Fracturing of various subterranean formations with water, carbon dioxide, and other carrier fluids has been practiced for some time. It will be understood by those skilled in the art that fracturing fluid, carrier gas or simply gas, as utilized herein, refers to liquid phase, gas phase, supercritical fluid, or combination thereof. Typically, wells stimulated with a CO2 based fracturing fluid (which may include water or some other fluid), after separation of any solids, liquids and/or oil, emit an initial raw fluid, often referred to as flow back fluid, that is a mixture of fracturing fluid CO2 and reservoir fluid. Thus, flow back fluid can contain natural gas, other hydrocarbons and contaminates, such as hydrogen sulfide (H2S), water (H2O) and CO2.
The initial gas flow from the well stimulated with a CO2 based fracturing fluid contains high CO2 concentrations (80-100%), with the balance of the gas formed by methane, other light hydrocarbons, water, and minor components.

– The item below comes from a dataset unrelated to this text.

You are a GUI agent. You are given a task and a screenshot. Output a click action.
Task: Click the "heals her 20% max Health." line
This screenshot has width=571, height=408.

If no treatment of the gas is performed during this period, the entire gas flow would need to be flared as the CO2 content is too high to proceed into the gas gathering pipelines. The flow back CO2 concentration declines over time as the gas continues to flow, so that after approximately 10-30 days the CO2 concentration falls to a level of 5-10% CO2 or lower.
The fluid from the well cannot be sent to a downstream processing facility or pipeline as product until is below the maximum specified CO2 concentration. The requirement for CO2 concentration for downstream processing facility or pipeline gas is typically in the range of 2-10 mol %. In many cases, the fluid/gas is vented or flared until it meets the CO2 concentration specification, at which point it can be used as a product. When flow back fluid contains >70% CO2, flaring operation requires addition of natural gas to maintain or otherwise render the flaring operation self-sustainable. Thus, the valuable hydrocarbons contained in the fluid exiting the well are initially wasted and additional natural gas is utilized.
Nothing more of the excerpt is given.